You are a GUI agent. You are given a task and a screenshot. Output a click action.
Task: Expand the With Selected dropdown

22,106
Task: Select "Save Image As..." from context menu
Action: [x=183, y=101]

------------------------------------------------

• [Directions for this task]
Your reply should contain every entry, repeated exactly.

• [Output for this exercise]
You are a GUI agent. You are given a task and a screenshot. Output a click action.
Task: Expand the With Selected dropdown

22,106
Task: Select "Save Image As..." from context menu
Action: [x=183, y=101]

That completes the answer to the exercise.